The practitioner focus. Ultimately, this is a book designed to impact practice. The research method and the topic lend themselves well to visibility in scholarly journals. John may very well be working on that step. But this text is written for those in the roles now, and those who will some day find themselves leading from them. The factors that create healthy and transformative partnerships, and those that challenge that potential,  are real. Readers will see themselves in the descriptions and cases that John offers. They also will gain insights into how not only how to reduce the risks of dysfunction but to actively cultivate a mutually rewarding and productive leadership partnership. The author offers clear benchmarks for building the kind of relationship that serves everyone best.

The format. The eBook by itself gives the reader tools to launch and sustain a respectful and mutually productive partnership.
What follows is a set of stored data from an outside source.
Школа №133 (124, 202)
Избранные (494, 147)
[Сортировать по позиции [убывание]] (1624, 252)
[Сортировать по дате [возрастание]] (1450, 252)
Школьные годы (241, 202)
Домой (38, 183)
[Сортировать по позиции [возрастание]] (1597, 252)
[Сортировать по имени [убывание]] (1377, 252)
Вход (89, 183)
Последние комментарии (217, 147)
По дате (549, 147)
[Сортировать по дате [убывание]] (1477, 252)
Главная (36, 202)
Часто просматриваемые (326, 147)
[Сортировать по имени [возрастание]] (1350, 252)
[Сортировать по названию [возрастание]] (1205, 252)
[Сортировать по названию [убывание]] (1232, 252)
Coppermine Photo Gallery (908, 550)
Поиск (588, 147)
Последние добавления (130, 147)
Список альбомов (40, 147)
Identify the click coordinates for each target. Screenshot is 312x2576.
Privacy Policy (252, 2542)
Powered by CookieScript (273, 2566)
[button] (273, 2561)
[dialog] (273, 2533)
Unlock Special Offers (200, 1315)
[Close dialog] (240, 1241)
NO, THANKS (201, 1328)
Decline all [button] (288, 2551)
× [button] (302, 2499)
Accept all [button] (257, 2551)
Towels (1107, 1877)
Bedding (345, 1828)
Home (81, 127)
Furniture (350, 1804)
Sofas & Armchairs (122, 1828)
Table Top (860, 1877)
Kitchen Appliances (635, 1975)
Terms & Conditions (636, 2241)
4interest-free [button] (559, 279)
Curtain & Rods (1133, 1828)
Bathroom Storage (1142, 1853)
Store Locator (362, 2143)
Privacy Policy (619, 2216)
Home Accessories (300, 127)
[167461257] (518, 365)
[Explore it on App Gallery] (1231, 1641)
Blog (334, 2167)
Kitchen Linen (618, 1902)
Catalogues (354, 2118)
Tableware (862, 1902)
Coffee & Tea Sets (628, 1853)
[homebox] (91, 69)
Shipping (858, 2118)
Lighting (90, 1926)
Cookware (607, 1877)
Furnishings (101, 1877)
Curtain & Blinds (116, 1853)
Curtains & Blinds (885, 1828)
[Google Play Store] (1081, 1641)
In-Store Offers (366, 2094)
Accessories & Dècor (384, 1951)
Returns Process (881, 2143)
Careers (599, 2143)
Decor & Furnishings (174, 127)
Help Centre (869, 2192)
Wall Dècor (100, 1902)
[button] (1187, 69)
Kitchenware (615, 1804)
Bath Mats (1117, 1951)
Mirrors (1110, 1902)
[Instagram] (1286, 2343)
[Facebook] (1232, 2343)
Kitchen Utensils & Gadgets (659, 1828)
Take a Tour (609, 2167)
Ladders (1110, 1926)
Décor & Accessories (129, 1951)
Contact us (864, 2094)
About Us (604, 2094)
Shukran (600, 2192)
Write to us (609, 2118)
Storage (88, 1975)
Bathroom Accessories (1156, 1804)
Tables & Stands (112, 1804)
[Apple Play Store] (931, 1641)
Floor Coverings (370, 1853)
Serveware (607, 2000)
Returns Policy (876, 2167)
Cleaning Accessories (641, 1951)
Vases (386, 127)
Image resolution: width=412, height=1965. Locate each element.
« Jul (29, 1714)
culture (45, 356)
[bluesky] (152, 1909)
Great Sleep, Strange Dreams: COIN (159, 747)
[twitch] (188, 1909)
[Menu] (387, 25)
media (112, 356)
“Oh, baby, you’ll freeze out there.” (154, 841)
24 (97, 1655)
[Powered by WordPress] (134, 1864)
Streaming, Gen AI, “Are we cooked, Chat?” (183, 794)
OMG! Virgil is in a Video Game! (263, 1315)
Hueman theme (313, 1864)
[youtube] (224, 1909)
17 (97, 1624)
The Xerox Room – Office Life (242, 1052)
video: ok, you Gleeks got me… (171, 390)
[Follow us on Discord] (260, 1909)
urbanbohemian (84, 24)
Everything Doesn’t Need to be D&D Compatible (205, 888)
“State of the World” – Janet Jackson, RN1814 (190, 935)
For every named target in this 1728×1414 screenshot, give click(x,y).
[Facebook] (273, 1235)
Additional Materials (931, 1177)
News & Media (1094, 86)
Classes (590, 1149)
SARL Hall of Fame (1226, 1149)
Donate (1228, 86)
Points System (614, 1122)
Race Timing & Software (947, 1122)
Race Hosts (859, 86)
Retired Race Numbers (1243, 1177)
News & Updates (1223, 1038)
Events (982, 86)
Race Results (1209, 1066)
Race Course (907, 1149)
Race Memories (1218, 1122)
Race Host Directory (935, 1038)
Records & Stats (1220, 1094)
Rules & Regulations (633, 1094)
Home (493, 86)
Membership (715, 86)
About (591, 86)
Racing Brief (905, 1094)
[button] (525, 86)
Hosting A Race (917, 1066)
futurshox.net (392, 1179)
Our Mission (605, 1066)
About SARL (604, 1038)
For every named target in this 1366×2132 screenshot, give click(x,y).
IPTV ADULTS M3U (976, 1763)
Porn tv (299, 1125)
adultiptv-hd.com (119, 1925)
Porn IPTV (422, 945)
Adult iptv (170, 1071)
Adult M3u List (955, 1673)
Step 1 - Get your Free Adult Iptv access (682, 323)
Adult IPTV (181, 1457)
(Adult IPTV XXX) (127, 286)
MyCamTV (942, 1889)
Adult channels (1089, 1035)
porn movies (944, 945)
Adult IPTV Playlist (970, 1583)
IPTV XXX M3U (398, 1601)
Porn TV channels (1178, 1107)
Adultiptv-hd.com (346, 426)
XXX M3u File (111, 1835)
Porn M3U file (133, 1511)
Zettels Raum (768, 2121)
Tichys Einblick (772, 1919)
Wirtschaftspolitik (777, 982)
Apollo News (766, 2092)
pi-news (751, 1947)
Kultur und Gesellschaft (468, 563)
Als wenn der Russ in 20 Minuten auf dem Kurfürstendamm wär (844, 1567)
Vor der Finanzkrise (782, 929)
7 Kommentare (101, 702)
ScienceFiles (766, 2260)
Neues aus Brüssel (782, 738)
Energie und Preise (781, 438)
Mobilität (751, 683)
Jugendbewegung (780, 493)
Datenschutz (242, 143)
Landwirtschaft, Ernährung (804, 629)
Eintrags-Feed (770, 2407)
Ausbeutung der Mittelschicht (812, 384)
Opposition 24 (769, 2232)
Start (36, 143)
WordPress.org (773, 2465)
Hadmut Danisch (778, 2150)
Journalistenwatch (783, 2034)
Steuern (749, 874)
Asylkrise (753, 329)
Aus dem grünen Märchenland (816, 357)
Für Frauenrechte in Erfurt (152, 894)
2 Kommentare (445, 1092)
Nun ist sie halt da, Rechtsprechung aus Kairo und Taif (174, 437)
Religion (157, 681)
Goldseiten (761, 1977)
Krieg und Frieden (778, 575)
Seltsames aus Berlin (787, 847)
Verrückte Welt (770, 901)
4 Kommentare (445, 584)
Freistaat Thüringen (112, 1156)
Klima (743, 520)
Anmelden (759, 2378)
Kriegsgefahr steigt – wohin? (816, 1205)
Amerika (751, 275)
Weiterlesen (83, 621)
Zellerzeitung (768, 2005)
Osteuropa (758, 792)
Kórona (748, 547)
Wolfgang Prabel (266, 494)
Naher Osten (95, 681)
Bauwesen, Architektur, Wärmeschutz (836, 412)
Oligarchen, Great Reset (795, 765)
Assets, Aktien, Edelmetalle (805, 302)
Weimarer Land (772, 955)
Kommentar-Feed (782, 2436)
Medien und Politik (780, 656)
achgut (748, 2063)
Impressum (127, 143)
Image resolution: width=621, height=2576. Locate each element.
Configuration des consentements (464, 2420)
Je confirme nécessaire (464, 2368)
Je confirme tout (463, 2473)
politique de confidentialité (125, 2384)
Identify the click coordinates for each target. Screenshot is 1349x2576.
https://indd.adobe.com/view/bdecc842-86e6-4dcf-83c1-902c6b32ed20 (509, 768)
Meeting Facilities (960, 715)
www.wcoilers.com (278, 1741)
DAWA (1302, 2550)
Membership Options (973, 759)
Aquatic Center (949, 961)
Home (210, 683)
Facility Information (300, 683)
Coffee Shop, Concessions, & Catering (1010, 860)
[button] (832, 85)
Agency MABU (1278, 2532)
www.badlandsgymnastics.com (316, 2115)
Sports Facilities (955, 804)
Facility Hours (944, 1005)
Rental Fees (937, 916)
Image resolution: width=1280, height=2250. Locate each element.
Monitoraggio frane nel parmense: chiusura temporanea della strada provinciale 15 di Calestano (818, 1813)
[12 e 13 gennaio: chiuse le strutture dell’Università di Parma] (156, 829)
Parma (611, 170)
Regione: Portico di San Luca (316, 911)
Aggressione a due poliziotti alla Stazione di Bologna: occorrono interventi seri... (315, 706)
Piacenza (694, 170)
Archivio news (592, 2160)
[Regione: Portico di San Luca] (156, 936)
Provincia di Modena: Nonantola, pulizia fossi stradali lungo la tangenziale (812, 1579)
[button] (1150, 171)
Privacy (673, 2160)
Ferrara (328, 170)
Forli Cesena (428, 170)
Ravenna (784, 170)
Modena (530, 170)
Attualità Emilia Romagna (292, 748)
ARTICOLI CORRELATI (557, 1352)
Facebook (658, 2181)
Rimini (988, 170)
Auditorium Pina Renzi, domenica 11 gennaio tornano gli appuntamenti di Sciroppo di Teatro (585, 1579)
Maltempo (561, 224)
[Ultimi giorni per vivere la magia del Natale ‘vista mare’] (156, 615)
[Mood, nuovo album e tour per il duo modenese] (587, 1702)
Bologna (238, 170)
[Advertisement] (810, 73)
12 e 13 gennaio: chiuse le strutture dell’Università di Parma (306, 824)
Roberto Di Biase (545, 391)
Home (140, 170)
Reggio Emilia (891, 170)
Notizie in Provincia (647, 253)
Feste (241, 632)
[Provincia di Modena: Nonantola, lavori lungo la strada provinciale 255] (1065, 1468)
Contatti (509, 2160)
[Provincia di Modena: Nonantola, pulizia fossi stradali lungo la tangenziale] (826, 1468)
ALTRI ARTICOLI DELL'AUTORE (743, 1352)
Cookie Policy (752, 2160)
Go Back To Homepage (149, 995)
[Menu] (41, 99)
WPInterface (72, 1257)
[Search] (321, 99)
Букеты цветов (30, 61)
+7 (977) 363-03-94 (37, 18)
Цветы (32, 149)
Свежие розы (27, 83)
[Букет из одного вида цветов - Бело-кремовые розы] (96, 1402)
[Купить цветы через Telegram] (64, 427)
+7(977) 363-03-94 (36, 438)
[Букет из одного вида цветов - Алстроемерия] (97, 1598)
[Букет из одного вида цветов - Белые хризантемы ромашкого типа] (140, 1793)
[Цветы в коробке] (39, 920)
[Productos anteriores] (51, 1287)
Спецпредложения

But John takes the "make it actionable" step even further, by offering two additional resources. One is an audiobook (11 mp3 files) for those who prefer to listen and learn. The other tool is one about which I am most excited: a 94-page pdf workbook that outlines multiple exercises and reflection questions designed to start from wherever the partnership may be and move it to a healthier place. You don't have to wonder how to begin building the relationship you want, or how to make your relationship better, because Fulwider offers tailored paths to get you started. He even offers training outlines for consultants and facilitators interested in developing programs designed to foster healthier chair/CEO relationships.

John has generously offered discounts to readers of this blog for each of the three packages available. Use the links below to activate the discounts when you order.

Package 1 (eBook, available in a variety of reader formats):

Package 2 (eBook and audio book [mp3 files]):

Package 3 (eBook, audio book and companion workbook):
https://gum.co/wZqw/debrabeck

2 comments:

John Fulwider said...

Thanks so much for the generous review, Debra, and thanks for all the work you do for our sector.

Debra Beck, EdD said...

Thanks for creating such a terrific resource, John!